- Born: Olusegun Agbaje 1964 (age 61–62) Lagos State, Nigeria
- Education: St Gregory's College, Lagos; St Augustine Academy, Kent; University of San Francisco;
- Occupations: Banker; entrepreneur;
- Years active: 1991–present
- Known for: Guaranty Trust Holding Company (GTCO PLC) executive

= Segun Agbaje =

Nigerian businessman

Segun Julius Agbaje (born Olusegun Agbaje; 1964) is the Group Chief Executive Officer of Guaranty Trust Holding Company Plc (also known as GTCO PLC) a multinational financial services group, that offers retail and investment banking, pension management, asset management and payments services, headquartered in Victoria Island, Lagos, Nigeria.
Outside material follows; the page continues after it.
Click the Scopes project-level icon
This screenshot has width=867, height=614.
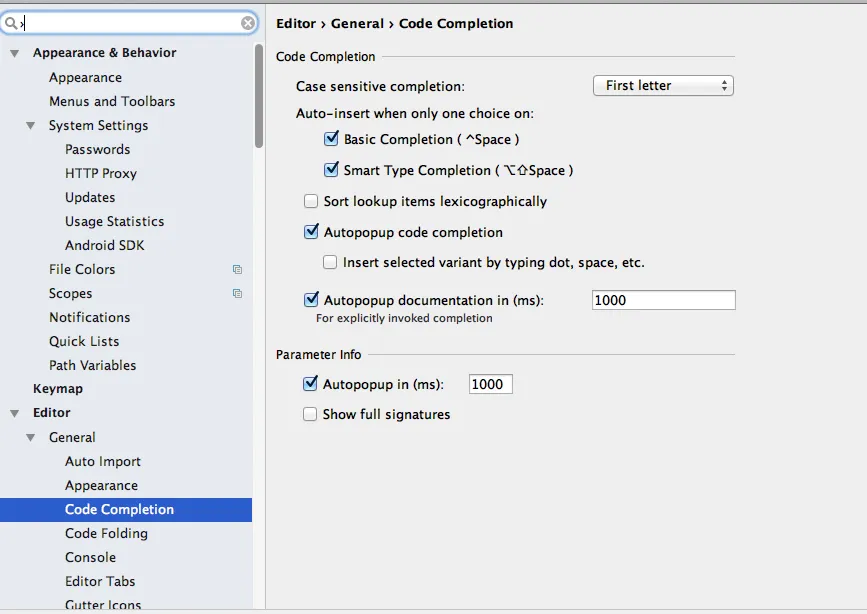tap(237, 294)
He is also a former Director of PepsiCo, retiring on May 7, 2026. He is a member of the Mastercard Advisory Board, Middle East and Africa.

==Education==
Segun Agbaje attended St Gregory’s College, Obalende, Lagos State, Nigeria, and St Augustine Academy, Kent, England, for his secondary education. He then proceeded to University of San Francisco, California, where he earned Bachelor of Accounting and Master of Business Administration degrees.

==Career==
Segun Agbaje started his career working for Ernst & Young in San Francisco and left in 1991 to join the startup GTBank. He rose through the ranks to become an Executive Director in January 2000, and Deputy Managing Director in August 2002.

Agbaje was appointed Group CEO of Guaranty Trust Holding Company in August 2021 after he stepped down from his role as Managing Director of Guaranty Trust Bank. Agbaje who was named substantive Managing Director of Guaranty Trust Bank in June 2011 following the death of Tayo Aderinokun, handed over the reins of the Bank to Miriam Olusanya in August 2021.

Agbaje was elected to the board of directors and audit committee of PepsiCo effective 15 July 2020.

Awards won by GTBank under Agbaje's leadership include Best Bank in Nigeria by Euromoney; African Bank of the Year by African Banker Award; Best Bank in Nigeria by World Finance UK; Most Innovative Bank by EMEA Finance; Best Banking Group by World Business Leader Magazine and Best Bank in Nigeria award by the Banker Awards.

==Personal life==
Segun was born to Chief Julius Kosebinu Agbaje, a banker, and Mrs. Margaret Olabisi Agbaje, a teacher. His elder brother is People's Democratic Party Lagos politician, Jimi Agbaje.